#### Given data

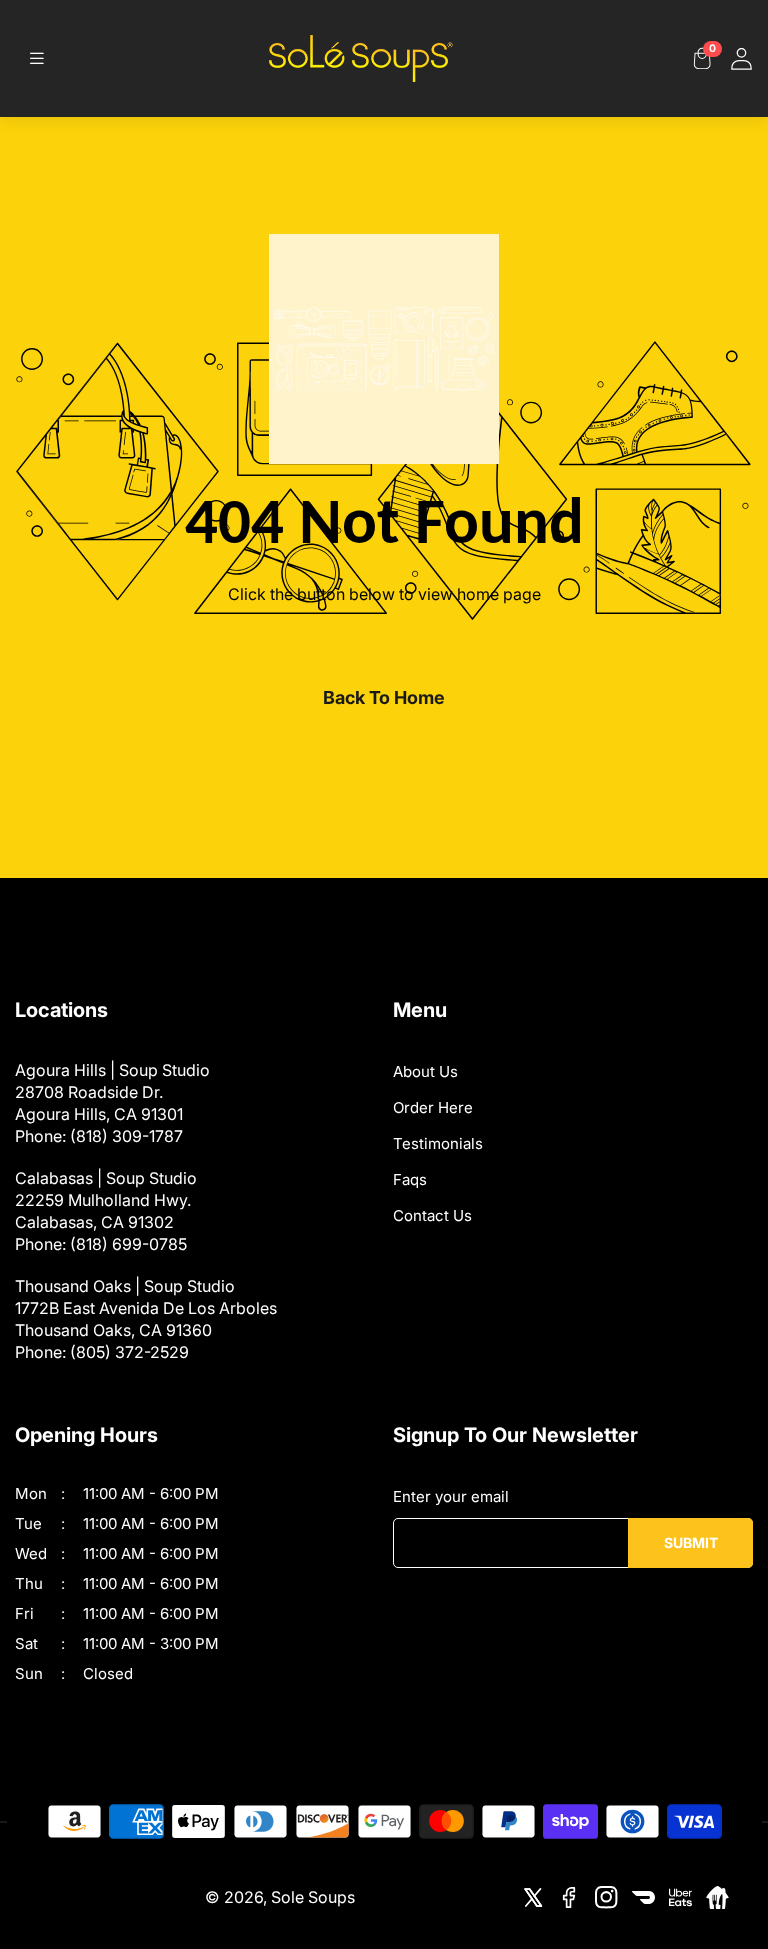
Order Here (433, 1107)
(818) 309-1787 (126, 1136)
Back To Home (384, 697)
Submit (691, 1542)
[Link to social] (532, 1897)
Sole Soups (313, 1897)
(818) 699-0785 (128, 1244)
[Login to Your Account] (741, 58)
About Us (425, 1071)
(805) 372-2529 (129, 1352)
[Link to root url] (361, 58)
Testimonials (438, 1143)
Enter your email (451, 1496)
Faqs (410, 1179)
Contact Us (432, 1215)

########

Instructions for the task —
Reproduce exactly the lines from the one containing "[Link to social] (532, 1897)" through the last line of the records above, including both, and nothing else.

Result below —
[Link to social] (532, 1897)
Sole Soups (313, 1897)
(818) 699-0785 (128, 1244)
[Login to Your Account] (741, 58)
About Us (425, 1071)
(805) 372-2529 (129, 1352)
[Link to root url] (361, 58)
Testimonials (438, 1143)
Enter your email (451, 1496)
Faqs (410, 1179)
Contact Us (432, 1215)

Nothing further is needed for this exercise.